Available data:
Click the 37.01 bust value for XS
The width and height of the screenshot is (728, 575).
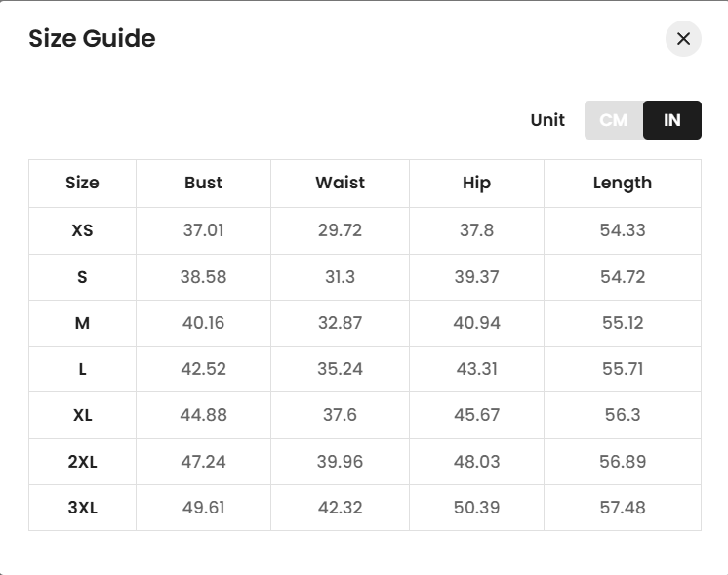tap(203, 231)
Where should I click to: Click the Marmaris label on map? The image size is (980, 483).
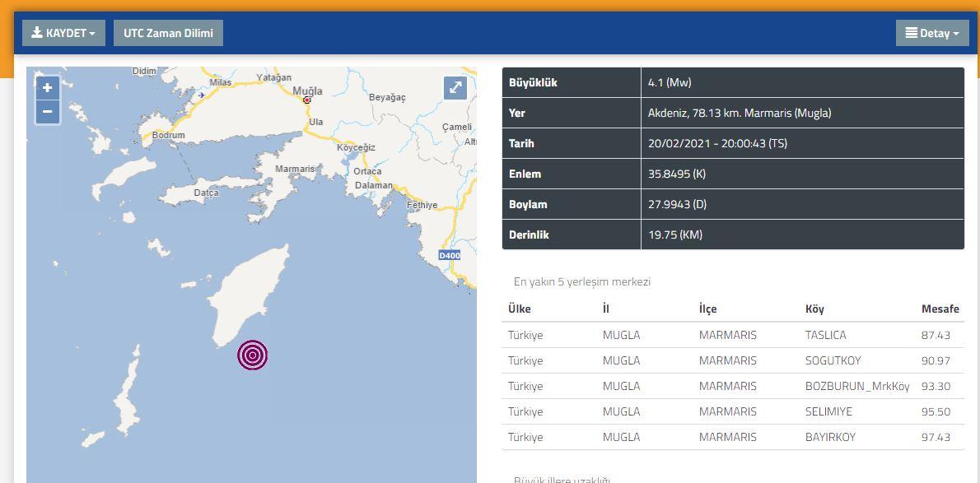click(294, 169)
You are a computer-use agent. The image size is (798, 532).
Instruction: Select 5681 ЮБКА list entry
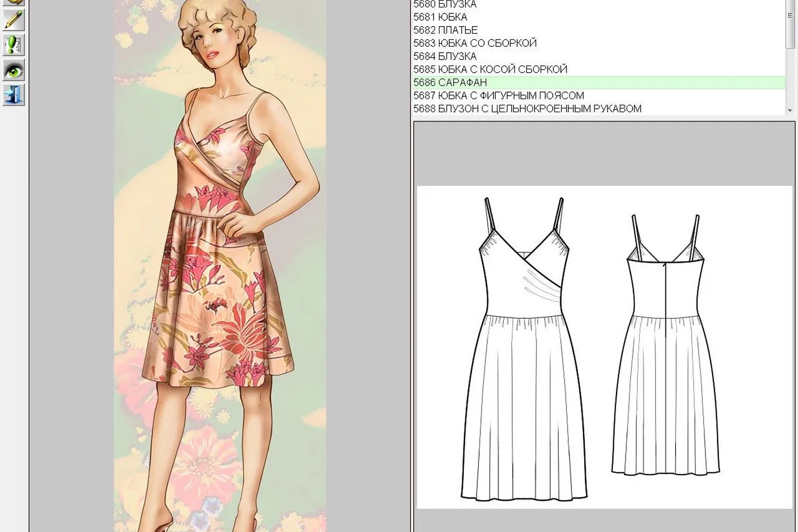pyautogui.click(x=440, y=17)
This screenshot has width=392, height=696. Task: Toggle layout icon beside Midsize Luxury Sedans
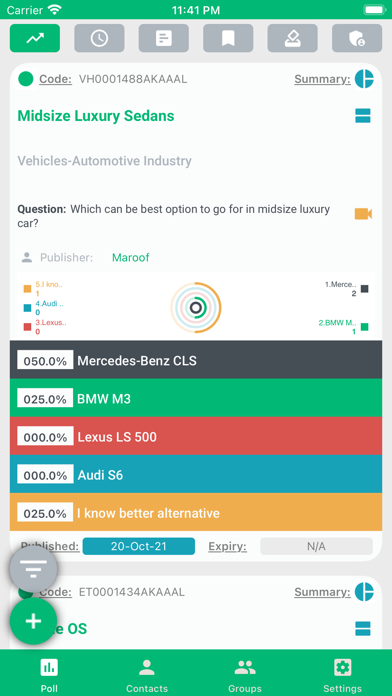tap(363, 116)
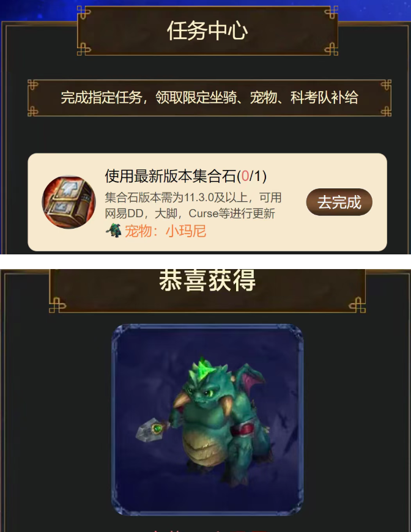The image size is (411, 532).
Task: Tap the 完成指定任务 description banner
Action: click(x=209, y=98)

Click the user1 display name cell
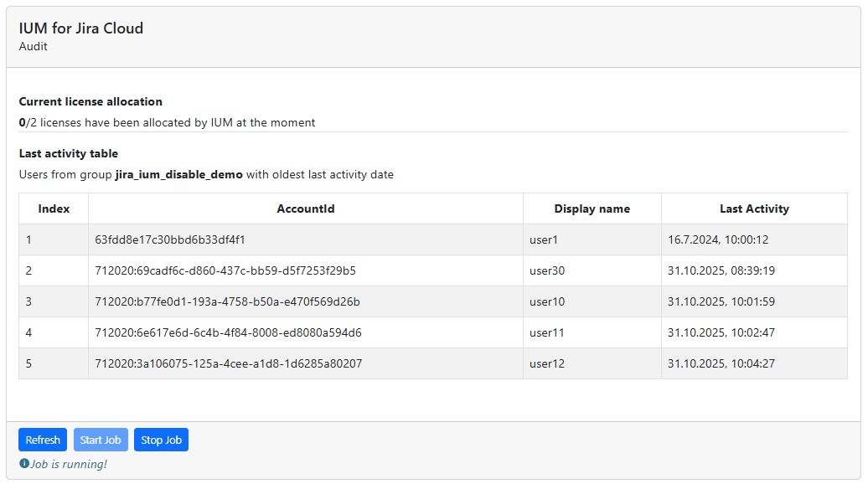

Problem requirements: Your answer must consist solely of the lines from the one containing "Where should I" through the last line of the records above, copied exactly, with every picture left out.

Response for this exercise:
Where should I click to: Click the Marmaris label on map? The image size is (980, 483).
click(294, 169)
You are a computer-use agent. The image size is (798, 532).
Instruction: Select 5681 ЮБКА list entry
pyautogui.click(x=440, y=17)
This screenshot has width=392, height=696. Task: Toggle layout icon beside Midsize Luxury Sedans
tap(363, 116)
The image size is (411, 532).
Task: Tap the 完成指定任务 description banner
Action: click(x=209, y=98)

Click the user1 display name cell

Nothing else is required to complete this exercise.